### Selected extract
The Curious Past and Uncertain Future of the Original ‘Meander’
In southwestern Turkey, the winding Büyük Menderes River shaped human history. Now, it’s humans who will carve its future course.
The water begins its 400-mile journey gushing from a spring tucked in a rocky Anatolian slope. Following the narrow channel, it rushes past grazing lands and olive groves, and then through a steep, half-moon canyon carved by the currents before it. The water then enters a flat valley that stretches to the Aegean Sea. Across this wide plain, it curves and curls like a dark snake. Along the way, smaller tributaries feed the flow. Other things enter the river: sediment, agricultural runoff, and chemicals from tanneries and other industries, all of which have an impact. But the river itself has also had an impact, one far beyond its banks.

### Aim
In the river piece above, condense the paragraph beginning "The water begins its 400-mile journey" into three sentences that keep its main facts.

### Provided records

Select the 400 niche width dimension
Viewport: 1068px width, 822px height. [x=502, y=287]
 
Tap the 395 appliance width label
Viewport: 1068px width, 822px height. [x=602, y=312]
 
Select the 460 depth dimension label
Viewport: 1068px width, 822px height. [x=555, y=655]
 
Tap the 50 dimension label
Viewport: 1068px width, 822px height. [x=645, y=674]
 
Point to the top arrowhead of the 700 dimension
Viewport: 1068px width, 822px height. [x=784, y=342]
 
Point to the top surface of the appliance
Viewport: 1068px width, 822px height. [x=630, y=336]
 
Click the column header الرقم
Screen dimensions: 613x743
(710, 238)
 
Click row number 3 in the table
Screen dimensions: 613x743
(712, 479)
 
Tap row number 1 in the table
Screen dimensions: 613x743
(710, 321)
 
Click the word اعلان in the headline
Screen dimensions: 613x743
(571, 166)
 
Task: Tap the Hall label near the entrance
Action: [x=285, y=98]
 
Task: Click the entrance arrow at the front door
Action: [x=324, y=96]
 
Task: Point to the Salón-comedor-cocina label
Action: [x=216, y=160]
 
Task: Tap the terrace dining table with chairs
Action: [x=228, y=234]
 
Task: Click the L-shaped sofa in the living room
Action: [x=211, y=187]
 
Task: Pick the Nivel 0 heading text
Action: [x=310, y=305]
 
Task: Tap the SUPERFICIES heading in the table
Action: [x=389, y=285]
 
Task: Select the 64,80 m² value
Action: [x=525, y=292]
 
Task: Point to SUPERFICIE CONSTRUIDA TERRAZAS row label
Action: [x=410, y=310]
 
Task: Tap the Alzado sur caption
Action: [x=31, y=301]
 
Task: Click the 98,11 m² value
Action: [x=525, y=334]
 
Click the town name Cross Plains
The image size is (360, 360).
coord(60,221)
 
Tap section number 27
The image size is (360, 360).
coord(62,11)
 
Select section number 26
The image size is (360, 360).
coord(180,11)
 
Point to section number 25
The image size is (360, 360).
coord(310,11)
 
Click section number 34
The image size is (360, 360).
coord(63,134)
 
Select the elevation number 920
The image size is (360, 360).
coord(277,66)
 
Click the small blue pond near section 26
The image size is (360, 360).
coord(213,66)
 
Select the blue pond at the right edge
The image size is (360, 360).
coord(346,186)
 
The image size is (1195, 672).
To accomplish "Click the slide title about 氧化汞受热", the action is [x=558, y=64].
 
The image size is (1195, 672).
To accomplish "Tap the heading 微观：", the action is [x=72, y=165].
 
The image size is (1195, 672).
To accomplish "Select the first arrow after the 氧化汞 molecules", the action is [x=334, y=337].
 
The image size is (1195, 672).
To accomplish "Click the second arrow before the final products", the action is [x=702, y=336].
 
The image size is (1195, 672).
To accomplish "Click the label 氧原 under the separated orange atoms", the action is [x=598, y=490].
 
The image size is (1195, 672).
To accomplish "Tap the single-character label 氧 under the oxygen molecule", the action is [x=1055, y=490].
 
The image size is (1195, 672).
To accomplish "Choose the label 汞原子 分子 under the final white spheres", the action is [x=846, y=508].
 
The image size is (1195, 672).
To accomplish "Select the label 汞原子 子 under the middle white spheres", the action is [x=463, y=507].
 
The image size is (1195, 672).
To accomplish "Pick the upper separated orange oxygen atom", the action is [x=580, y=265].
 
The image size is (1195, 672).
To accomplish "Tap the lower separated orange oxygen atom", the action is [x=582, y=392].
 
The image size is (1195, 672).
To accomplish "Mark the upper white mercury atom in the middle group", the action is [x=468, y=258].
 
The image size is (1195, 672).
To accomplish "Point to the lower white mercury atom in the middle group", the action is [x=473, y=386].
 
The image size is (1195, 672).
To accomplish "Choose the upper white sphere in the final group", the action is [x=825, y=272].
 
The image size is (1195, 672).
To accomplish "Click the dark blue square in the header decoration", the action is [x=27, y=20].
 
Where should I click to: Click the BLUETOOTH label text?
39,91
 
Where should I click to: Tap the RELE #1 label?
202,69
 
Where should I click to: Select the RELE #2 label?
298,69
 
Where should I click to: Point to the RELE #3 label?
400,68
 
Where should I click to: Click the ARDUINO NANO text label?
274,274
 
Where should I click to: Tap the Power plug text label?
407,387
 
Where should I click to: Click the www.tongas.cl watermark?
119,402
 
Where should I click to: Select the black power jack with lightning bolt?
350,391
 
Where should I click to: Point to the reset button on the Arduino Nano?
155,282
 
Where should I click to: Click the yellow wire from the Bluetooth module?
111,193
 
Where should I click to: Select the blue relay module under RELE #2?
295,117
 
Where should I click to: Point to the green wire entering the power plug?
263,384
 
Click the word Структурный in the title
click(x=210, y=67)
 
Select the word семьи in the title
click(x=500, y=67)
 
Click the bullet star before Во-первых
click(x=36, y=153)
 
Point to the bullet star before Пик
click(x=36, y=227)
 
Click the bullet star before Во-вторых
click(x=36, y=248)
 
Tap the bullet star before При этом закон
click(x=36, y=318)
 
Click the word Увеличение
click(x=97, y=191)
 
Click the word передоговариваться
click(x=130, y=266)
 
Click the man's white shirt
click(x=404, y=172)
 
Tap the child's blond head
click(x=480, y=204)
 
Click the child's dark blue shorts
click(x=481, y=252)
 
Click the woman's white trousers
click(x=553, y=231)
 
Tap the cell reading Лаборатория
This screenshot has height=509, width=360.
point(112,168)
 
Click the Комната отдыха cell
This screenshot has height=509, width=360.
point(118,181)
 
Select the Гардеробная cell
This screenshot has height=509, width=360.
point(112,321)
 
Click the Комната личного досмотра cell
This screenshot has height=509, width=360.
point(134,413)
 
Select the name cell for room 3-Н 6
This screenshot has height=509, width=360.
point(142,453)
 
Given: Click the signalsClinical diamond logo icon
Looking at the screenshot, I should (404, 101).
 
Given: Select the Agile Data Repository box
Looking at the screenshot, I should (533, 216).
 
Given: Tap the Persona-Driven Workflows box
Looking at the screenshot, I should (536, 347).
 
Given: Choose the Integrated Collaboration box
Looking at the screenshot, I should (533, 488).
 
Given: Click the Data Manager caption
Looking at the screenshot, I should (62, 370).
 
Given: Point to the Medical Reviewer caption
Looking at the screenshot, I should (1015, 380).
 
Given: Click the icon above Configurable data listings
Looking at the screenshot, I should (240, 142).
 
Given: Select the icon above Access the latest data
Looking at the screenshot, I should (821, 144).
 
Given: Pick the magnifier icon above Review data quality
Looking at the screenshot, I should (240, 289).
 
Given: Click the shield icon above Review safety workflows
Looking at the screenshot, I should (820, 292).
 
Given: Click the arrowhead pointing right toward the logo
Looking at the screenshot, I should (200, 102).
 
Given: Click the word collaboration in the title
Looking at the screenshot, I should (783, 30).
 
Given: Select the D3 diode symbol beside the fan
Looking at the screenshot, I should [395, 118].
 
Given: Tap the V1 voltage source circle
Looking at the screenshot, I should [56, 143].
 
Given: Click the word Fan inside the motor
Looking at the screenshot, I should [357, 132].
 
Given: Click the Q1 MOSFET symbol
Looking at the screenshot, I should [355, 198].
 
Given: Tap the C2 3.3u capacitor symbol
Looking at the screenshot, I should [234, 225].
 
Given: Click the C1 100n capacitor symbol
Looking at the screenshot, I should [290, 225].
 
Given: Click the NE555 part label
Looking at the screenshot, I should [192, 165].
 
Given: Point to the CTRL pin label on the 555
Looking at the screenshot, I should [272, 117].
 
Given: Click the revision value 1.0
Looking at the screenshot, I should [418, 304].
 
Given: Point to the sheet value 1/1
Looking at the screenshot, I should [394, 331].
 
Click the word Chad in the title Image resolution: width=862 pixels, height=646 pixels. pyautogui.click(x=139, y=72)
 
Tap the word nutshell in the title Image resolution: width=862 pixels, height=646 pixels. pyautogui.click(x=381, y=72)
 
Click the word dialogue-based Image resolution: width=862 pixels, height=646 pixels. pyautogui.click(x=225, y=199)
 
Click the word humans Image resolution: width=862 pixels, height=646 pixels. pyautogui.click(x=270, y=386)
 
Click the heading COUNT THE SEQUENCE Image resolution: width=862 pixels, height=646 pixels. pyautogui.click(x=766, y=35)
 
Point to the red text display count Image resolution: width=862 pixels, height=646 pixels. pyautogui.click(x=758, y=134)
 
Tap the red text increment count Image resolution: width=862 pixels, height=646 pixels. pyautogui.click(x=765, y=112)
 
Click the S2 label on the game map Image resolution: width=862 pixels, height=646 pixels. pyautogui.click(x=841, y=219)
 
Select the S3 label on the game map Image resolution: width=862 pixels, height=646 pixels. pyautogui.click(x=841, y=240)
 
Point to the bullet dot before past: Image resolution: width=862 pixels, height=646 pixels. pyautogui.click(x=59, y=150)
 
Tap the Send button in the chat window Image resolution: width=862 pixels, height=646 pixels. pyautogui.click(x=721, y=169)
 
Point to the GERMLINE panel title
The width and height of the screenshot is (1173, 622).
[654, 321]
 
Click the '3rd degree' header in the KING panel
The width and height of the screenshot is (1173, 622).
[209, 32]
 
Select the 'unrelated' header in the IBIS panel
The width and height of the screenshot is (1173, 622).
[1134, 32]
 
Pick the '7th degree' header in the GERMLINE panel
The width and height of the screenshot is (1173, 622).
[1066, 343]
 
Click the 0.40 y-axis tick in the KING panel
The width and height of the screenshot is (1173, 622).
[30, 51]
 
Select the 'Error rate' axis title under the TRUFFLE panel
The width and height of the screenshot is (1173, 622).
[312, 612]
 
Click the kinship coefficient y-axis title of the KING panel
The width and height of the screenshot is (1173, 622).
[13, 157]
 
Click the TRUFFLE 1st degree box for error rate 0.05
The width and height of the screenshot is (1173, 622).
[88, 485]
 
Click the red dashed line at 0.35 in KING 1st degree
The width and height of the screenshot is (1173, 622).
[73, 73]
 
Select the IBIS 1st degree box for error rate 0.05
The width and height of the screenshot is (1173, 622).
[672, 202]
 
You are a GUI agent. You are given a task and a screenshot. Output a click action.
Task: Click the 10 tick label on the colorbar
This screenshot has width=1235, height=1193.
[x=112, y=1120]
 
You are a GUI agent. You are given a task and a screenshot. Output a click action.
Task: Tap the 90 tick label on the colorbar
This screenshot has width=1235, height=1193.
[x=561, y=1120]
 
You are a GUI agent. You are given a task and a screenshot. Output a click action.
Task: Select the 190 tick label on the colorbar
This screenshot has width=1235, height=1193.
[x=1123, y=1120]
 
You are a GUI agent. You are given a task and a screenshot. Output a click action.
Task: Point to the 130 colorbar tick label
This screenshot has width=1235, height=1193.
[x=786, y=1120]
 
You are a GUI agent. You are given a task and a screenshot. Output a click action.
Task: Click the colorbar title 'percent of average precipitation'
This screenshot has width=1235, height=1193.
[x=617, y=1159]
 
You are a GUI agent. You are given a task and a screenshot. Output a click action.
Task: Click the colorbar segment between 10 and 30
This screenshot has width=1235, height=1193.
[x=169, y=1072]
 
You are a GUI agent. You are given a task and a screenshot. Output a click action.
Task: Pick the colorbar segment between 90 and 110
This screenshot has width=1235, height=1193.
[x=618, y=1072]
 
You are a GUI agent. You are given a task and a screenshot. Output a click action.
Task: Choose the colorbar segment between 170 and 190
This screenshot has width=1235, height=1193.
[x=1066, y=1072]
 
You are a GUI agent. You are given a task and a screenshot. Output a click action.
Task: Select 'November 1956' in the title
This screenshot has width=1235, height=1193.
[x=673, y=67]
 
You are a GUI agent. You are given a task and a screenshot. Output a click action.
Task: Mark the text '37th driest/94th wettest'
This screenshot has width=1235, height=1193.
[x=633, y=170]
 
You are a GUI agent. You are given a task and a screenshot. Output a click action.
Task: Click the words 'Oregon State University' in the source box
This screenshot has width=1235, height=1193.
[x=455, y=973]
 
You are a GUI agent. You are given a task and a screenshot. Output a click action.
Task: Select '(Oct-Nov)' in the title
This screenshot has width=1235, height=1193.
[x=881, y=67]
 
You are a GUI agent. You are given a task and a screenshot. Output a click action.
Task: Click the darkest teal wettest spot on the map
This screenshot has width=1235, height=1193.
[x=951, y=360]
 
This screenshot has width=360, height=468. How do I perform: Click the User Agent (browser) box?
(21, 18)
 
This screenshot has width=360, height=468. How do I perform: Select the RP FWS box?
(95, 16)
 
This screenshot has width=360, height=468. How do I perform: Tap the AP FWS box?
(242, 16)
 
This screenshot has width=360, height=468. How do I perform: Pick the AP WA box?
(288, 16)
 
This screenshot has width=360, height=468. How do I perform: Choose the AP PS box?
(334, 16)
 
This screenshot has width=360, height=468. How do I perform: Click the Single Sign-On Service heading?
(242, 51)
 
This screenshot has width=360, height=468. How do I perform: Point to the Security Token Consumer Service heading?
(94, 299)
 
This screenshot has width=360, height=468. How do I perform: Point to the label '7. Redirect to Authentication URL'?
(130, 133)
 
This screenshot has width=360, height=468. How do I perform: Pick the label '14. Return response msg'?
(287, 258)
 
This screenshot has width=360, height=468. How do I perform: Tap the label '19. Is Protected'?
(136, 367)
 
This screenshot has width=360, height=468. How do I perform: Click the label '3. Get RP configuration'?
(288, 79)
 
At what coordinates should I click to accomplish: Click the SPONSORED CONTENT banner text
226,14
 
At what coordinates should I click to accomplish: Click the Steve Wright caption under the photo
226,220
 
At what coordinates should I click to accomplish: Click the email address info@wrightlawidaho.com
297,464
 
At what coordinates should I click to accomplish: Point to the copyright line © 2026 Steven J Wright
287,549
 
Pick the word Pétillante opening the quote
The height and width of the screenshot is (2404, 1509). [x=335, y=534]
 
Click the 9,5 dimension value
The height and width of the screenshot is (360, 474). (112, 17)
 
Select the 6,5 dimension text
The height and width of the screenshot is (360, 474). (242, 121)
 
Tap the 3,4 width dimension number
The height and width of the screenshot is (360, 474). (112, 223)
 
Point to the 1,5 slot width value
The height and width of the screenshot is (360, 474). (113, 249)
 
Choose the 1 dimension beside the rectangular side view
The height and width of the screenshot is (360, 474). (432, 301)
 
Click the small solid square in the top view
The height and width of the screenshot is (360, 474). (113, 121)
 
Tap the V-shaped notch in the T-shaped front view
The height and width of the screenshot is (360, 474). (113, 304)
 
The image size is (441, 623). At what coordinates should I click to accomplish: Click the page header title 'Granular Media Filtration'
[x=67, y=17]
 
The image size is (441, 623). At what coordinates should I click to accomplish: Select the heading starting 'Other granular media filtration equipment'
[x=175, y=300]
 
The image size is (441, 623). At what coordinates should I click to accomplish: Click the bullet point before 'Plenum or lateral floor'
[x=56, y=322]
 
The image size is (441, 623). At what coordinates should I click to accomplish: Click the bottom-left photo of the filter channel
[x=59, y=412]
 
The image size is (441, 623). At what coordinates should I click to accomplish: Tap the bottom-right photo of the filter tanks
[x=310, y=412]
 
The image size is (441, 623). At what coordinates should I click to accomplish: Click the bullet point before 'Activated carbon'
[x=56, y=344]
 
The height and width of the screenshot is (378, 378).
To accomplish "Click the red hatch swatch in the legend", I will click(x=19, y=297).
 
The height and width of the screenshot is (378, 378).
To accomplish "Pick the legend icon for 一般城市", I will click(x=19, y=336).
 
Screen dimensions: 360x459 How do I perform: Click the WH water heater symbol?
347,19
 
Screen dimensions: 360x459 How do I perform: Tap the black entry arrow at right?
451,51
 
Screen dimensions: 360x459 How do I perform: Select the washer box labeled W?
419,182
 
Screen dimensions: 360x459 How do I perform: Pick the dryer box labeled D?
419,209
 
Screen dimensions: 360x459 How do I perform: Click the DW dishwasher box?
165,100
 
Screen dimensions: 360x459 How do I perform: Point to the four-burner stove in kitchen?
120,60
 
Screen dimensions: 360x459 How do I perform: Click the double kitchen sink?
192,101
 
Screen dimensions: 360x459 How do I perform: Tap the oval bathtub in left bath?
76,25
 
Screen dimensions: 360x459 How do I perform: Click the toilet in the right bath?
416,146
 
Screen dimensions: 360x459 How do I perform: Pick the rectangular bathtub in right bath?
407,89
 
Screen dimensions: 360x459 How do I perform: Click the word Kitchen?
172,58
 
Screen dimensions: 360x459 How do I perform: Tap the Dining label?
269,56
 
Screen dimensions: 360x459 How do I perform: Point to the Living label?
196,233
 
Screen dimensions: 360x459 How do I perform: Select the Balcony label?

### The solution
The water starts its 400-mile journey at a spring on a rocky Anatolian slope and rushes along a narrow channel past grazing lands and olive groves, then through a steep, half-moon canyon carved by earlier currents. It then curves like a dark snake across a flat valley to the Aegean Sea, fed by smaller tributaries and also taking in sediment, agricultural runoff, and chemicals from tanneries and other industries, all of which have an impact. The river itself has also had an impact, one reaching far beyond its banks.